Somewhere along the line, during all this, she has swallowed a huge dose of acerbic common sense. She refers to "young people" as if, at 24, she isn't one herself any more. "Don't expect any relationship to last forever," she says. "A lot of girls do think the first, or the second, or another one down the line is going to last forever. I'd say to any young girl, don't ever really think it's going to be like Cinderella. It don't really work out like that. You can never rely on anyone. I'd always like to have my own money and my own job. I think relationships are really, really difficult."

She is equally pragmatic about drugs, the downfall of a number of other young soap stars. "Where I live it's quite bad, there's drugs out on every corner. But you don't have to do it. No one can hold you down and pour it down your throat, can they?"

She had a warning example in front of her for several years: her elder brother Albert.

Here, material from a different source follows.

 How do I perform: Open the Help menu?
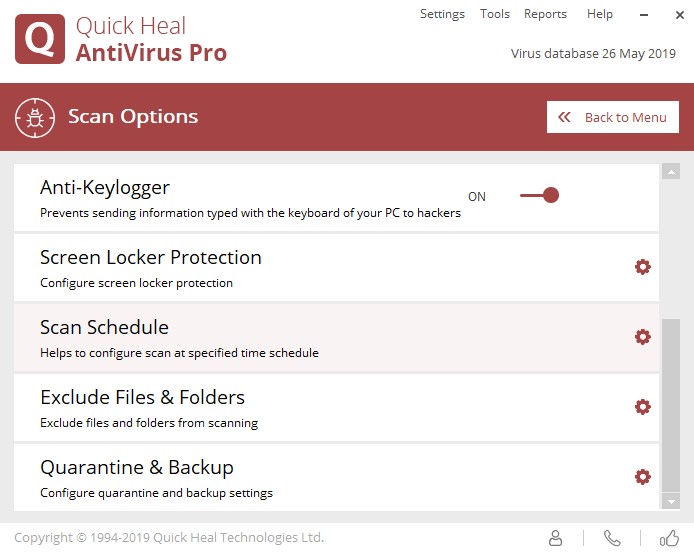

Was she put off by his addiction to hard drugs? "It doesn't put you off. You hear stories of people who are doing drugs and their brothers and sisters are just as bad. If you're going to do it you're going to do it. Loving someone doesn't necessarily help. If they're going to do that, let them go their own way and do it."

Patsy is disarmingly frank about her career: she knows her Ophelia is never going to go down in history. "I wouldn't say I'd had proper training. All these people I meet who've been to drama school have done all these Shakespearean things, and know a lot about theatre and plays, which I really don't," she says. She began acting at the Anna Scher drama workshops, after school. "It was only pounds 1 every time - 50p when I started. It was for families who couldn't afford to send their kids to drama school."

She began acting professionally by accident; she went along to an audition for a West End production of Joseph and the Amazing Technicolour Dreamcoat because her elder brother was hoping for a part, and was scooped up by the casting director. Bianca was another accident. The BBC came into her drama class, and though she wasn't even up for the audition, rang the next day to offer her Bianca. "I've been a lucky girl," she says. "I always used to say I'd love to get in EastEnders, because I used to think 'God, I'll never get a part where I have to speak really posh', - I'm not very good at accents." She still can't help a great smile of glee at her good fortune.

Her favourite actress is Meg Ryan. "And I'll tell you who else I like. Have you seen Secrets And Lies? The mum in that. She's brilliant. I'd love to be in a Mike Leigh film." In the meantime, though, Bianca will do nicely. "The only way I'll ever leave is if they kill me off." Is she worried about typecasting? "Typecasting, so what? I might do something else and be really crap."